Pensions and savings
- The ISA allowance for cash, stocks and shares will be merged into a single New ISA.
- The Annual ISA limit will be increased to £15,000. The junior limit will be increased to £4,000 from 1 July 2014.
- From April 2015, the 10% savings rate will be reduced to 0%. The government will also increase the band of savings income that is subject to the 0% rate to £5,000.
- The Premium Bond cap will increase from £30,000 to £40,000 from June, and to £50,000 from next year. The number of £1 million prizes will also be doubled.
- Pension lump sum drawings will change from 27 March 2014 – the drill-down limits will become flexible over time, with no need to acquire an annuity. Individuals will be offered free financial advice with regards to new choices. A quarter of lump sums taken from the pension pot are tax-free on retirement, and anything above this will be taxed at the normal marginal rate (20% for most pensioners), instead of 55%.
- Defined contribution pensions will see big changes to the tax rules governing them. The income requirement for flexible drawdown will fall from £20,000 to £12,000; the capped drawdown limit will rise from 120% to 150%; the size of the lump sum small pot will rise five-fold to £10,000; and the total pension savings you can take as a lump sum will almost double to £30,000.
Economy and other
- £108 billion will be borrowed this year; in subsequent years a £5 billion surplus is predicted for 2018 to 2019. Britain will be borrowing £24 billion less than forecast.

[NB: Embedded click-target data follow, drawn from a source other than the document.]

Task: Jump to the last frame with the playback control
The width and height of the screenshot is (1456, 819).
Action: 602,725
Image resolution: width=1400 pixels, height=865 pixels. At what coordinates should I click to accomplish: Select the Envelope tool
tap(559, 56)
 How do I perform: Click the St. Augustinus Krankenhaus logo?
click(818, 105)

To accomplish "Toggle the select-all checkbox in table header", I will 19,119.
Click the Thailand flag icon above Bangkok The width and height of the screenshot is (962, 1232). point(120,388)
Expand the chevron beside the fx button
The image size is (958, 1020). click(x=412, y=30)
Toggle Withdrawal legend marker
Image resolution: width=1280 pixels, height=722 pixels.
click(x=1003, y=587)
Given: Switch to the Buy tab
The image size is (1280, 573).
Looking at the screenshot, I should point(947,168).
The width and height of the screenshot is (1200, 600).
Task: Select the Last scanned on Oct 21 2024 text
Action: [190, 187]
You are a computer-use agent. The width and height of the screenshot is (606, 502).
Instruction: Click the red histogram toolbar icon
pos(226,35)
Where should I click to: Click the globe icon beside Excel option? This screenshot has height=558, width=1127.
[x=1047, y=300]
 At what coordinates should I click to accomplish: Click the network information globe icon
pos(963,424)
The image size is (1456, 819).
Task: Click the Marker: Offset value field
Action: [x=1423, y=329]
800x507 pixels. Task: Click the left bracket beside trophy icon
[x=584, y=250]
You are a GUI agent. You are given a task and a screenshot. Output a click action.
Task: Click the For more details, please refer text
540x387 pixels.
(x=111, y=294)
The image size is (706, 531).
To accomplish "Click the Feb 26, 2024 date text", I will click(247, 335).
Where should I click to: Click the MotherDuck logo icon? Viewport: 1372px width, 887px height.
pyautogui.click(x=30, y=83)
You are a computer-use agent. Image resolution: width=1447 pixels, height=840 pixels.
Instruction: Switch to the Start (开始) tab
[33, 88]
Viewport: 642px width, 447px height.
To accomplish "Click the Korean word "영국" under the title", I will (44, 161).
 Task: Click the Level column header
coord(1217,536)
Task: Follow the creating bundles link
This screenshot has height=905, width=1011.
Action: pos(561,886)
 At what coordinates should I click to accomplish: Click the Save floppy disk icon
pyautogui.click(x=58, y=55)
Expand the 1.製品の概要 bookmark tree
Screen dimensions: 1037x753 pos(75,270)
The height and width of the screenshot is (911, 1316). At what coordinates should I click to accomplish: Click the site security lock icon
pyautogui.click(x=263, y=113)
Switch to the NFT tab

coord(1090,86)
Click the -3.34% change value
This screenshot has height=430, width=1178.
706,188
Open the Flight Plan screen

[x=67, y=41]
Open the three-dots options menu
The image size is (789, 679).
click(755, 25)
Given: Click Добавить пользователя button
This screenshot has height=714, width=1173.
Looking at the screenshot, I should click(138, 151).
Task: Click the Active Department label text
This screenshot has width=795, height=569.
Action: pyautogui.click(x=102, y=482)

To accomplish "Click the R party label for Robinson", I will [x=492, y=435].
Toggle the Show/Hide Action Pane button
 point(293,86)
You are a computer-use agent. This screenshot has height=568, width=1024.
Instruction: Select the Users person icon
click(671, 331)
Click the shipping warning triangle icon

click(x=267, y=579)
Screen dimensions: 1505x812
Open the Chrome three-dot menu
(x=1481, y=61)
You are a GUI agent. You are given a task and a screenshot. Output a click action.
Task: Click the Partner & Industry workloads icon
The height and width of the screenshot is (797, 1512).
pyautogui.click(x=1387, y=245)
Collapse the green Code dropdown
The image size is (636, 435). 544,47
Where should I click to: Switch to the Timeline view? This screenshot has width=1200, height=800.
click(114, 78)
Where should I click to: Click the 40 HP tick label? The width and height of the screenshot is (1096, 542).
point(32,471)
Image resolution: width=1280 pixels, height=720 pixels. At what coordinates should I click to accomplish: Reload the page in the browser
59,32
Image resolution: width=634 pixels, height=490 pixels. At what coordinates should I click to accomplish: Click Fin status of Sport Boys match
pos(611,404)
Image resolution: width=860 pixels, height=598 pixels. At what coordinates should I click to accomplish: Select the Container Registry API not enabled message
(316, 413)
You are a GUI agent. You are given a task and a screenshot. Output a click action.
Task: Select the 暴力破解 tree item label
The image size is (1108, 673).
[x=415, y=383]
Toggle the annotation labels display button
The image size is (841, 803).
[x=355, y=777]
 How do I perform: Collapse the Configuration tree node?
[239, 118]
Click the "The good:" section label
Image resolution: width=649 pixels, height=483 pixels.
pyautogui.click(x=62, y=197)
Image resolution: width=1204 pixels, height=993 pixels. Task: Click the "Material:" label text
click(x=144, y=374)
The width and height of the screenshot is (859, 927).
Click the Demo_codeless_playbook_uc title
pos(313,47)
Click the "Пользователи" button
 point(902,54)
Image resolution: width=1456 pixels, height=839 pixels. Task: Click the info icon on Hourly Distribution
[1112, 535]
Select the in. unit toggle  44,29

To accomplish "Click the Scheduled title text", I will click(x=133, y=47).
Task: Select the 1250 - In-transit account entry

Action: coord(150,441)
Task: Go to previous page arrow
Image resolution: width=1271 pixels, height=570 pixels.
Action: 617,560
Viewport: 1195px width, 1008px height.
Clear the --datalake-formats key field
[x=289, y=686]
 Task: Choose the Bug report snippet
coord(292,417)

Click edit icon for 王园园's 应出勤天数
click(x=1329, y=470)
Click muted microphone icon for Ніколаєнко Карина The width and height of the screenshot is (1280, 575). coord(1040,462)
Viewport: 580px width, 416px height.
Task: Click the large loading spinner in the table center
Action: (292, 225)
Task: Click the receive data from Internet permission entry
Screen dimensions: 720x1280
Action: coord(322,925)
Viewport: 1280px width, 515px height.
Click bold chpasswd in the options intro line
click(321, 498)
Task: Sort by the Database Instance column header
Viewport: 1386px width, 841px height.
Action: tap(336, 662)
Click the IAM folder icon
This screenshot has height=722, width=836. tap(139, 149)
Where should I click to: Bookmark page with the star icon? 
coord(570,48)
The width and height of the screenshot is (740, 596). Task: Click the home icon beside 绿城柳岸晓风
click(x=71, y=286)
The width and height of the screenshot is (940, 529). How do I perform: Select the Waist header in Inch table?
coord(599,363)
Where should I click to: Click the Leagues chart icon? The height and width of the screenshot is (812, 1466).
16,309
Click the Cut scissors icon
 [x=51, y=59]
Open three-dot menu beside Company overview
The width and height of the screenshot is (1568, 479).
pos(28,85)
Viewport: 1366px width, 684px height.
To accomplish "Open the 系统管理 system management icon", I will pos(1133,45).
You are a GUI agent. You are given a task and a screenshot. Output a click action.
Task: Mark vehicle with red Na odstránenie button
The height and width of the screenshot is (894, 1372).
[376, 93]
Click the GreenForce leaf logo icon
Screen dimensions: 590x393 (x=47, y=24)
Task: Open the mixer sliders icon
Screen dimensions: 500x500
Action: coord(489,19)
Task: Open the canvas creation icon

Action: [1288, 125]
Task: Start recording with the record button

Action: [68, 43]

- There has been a growth in the economy – predicted growth of the UK economy in 2014 of 2.7%, and 2.3% next year. The economy is back to the size it boasted prior to the 2008 collapse.
- Measures to increase exports by investing £3 billion plus a reform of Air Passenger Duty: “From next year, all long-haul flights will carry the same lower Band B tax rate that you now pay to fly to the United States,” says Osborne.
- The “Help to Buy” scheme has been extended to 2020 for new homes. 200,000 new homes will be built for families.
- A secure, resilient design for the £1 coin will be introduced in 2017 based on the old three penny bit to counteract counterfeit coins (thought to make up 1/30th of existing coins in circulation).
Chancellor Osborne wrapped up his speech with a clarion call to the UK’s money savers, workers and managers. “We’re building a resilient economy. This is a budget for the makers, the doers and the savers, and I commend it to the House.” And with that, an hour after he began, Osborne concluded his speech, paving the way for what he hopes will be a Conservative re-election in 2015.